**Exercise requirements**. Edit the data below so that each "At what coordinates should I click to accomplish" reads "Which point should I click to accomplish", keeping every other character intact.

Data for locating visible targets
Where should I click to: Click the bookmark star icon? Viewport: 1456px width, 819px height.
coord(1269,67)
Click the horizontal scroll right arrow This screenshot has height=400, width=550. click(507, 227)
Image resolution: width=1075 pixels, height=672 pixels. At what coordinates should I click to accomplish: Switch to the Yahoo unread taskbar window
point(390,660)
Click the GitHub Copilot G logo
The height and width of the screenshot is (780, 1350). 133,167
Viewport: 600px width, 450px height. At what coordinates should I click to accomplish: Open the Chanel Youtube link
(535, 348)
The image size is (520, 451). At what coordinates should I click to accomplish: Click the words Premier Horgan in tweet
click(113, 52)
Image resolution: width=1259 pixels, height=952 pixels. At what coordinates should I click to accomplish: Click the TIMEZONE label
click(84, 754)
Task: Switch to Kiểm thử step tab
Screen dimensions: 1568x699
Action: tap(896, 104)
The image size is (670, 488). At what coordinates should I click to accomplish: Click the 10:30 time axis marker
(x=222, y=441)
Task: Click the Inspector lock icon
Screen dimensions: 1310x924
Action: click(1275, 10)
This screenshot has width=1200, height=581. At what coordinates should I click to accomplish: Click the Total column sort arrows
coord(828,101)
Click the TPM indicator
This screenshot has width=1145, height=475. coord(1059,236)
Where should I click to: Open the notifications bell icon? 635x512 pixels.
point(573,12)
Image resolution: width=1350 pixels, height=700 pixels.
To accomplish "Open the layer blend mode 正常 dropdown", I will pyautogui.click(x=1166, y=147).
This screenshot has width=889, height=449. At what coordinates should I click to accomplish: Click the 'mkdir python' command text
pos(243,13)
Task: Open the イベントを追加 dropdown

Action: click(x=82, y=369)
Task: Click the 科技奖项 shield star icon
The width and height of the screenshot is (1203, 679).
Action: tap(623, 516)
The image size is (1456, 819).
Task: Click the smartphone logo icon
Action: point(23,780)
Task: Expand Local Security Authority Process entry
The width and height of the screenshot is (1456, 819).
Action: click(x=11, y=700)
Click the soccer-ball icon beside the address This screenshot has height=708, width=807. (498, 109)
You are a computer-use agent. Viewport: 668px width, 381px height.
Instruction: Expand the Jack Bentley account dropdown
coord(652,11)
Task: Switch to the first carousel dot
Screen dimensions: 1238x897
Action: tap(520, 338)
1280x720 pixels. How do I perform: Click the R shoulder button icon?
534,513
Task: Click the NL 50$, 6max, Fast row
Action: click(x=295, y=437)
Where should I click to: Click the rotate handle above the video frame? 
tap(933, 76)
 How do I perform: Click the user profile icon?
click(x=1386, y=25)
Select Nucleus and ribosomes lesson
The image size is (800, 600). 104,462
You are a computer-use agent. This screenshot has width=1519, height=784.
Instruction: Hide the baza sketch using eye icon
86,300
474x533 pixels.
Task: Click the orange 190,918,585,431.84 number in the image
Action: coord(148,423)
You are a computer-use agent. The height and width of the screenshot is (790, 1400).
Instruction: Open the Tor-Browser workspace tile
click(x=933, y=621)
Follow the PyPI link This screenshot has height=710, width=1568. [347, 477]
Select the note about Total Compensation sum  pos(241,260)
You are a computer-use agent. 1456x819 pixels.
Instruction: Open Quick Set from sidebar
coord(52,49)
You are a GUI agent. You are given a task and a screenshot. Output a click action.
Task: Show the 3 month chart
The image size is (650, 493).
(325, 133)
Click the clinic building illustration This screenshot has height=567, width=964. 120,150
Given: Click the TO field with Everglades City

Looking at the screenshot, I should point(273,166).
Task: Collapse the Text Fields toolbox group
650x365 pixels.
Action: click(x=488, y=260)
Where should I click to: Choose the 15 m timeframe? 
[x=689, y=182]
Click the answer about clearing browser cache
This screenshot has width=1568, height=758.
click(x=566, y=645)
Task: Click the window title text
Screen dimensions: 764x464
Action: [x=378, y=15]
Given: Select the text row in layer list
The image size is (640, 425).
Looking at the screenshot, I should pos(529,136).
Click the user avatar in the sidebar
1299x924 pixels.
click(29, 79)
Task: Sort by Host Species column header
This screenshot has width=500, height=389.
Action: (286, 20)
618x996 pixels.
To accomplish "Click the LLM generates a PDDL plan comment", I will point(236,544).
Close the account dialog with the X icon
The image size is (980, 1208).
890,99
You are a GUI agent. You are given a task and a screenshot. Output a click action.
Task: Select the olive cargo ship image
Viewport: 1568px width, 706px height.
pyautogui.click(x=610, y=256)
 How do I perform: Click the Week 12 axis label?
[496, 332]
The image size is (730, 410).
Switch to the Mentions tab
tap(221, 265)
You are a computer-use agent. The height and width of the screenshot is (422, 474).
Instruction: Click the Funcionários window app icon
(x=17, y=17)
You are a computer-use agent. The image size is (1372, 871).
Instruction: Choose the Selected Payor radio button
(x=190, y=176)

**Expected answer**.
Where should I click to: Click the bookmark star icon? Viewport: 1456px width, 819px height.
coord(1269,67)
Click the horizontal scroll right arrow This screenshot has height=400, width=550. click(507, 227)
Image resolution: width=1075 pixels, height=672 pixels. Which point should I click to accomplish: Switch to the Yahoo unread taskbar window
point(390,660)
Click the GitHub Copilot G logo
The height and width of the screenshot is (780, 1350). 133,167
Viewport: 600px width, 450px height. Which point should I click to accomplish: Open the Chanel Youtube link
(535, 348)
The image size is (520, 451). Which point should I click to accomplish: Click the words Premier Horgan in tweet
click(113, 52)
Image resolution: width=1259 pixels, height=952 pixels. Which point should I click to accomplish: Click the TIMEZONE label
click(84, 754)
Task: Switch to Kiểm thử step tab
Screen dimensions: 1568x699
Action: tap(896, 104)
The image size is (670, 488). Which point should I click to accomplish: Click the 10:30 time axis marker
(x=222, y=441)
Task: Click the Inspector lock icon
Screen dimensions: 1310x924
Action: click(1275, 10)
This screenshot has width=1200, height=581. Which point should I click to accomplish: Click the Total column sort arrows
coord(828,101)
Click the TPM indicator
This screenshot has width=1145, height=475. coord(1059,236)
Where should I click to: Open the notifications bell icon? 635x512 pixels.
point(573,12)
Image resolution: width=1350 pixels, height=700 pixels.
To accomplish "Open the layer blend mode 正常 dropdown", I will pyautogui.click(x=1166, y=147).
This screenshot has width=889, height=449. Which point should I click to accomplish: Click the 'mkdir python' command text
pos(243,13)
Task: Open the イベントを追加 dropdown

Action: click(x=82, y=369)
Task: Click the 科技奖项 shield star icon
The width and height of the screenshot is (1203, 679).
Action: tap(623, 516)
The image size is (1456, 819).
Task: Click the smartphone logo icon
Action: point(23,780)
Task: Expand Local Security Authority Process entry
The width and height of the screenshot is (1456, 819).
Action: click(x=11, y=700)
Click the soccer-ball icon beside the address This screenshot has height=708, width=807. (498, 109)
You are a computer-use agent. Viewport: 668px width, 381px height.
Instruction: Expand the Jack Bentley account dropdown
coord(652,11)
Task: Switch to the first carousel dot
Screen dimensions: 1238x897
Action: tap(520, 338)
1280x720 pixels. How do I perform: Click the R shoulder button icon?
534,513
Task: Click the NL 50$, 6max, Fast row
Action: click(x=295, y=437)
Where should I click to: Click the rotate handle above the video frame? 
tap(933, 76)
 How do I perform: Click the user profile icon?
click(x=1386, y=25)
Select Nucleus and ribosomes lesson
The image size is (800, 600). 104,462
You are a computer-use agent. This screenshot has width=1519, height=784.
Instruction: Hide the baza sketch using eye icon
86,300
474x533 pixels.
Task: Click the orange 190,918,585,431.84 number in the image
Action: coord(148,423)
You are a computer-use agent. The height and width of the screenshot is (790, 1400).
Instruction: Open the Tor-Browser workspace tile
click(x=933, y=621)
Follow the PyPI link This screenshot has height=710, width=1568. [347, 477]
Select the note about Total Compensation sum  pos(241,260)
You are a computer-use agent. 1456x819 pixels.
Instruction: Open Quick Set from sidebar
coord(52,49)
You are a GUI agent. You are given a task and a screenshot. Output a click action.
Task: Show the 3 month chart
The image size is (650, 493).
(325, 133)
Click the clinic building illustration This screenshot has height=567, width=964. 120,150
Given: Click the TO field with Everglades City

Looking at the screenshot, I should point(273,166).
Task: Collapse the Text Fields toolbox group
650x365 pixels.
Action: click(x=488, y=260)
Where should I click to: Choose the 15 m timeframe? 
[x=689, y=182]
Click the answer about clearing browser cache
This screenshot has width=1568, height=758.
click(x=566, y=645)
Task: Click the window title text
Screen dimensions: 764x464
Action: [x=378, y=15]
Given: Select the text row in layer list
The image size is (640, 425).
Looking at the screenshot, I should pos(529,136).
Click the user avatar in the sidebar
1299x924 pixels.
click(29, 79)
Task: Sort by Host Species column header
This screenshot has width=500, height=389.
Action: (286, 20)
618x996 pixels.
To accomplish "Click the LLM generates a PDDL plan comment", I will point(236,544).
Close the account dialog with the X icon
The image size is (980, 1208).
890,99
You are a GUI agent. You are given a task and a screenshot. Output a click action.
Task: Select the olive cargo ship image
Viewport: 1568px width, 706px height.
pyautogui.click(x=610, y=256)
 How do I perform: Click the Week 12 axis label?
[496, 332]
The image size is (730, 410).
Switch to the Mentions tab
tap(221, 265)
You are a computer-use agent. The height and width of the screenshot is (422, 474).
Instruction: Click the Funcionários window app icon
(x=17, y=17)
You are a computer-use agent. The image size is (1372, 871).
Instruction: Choose the Selected Payor radio button
(x=190, y=176)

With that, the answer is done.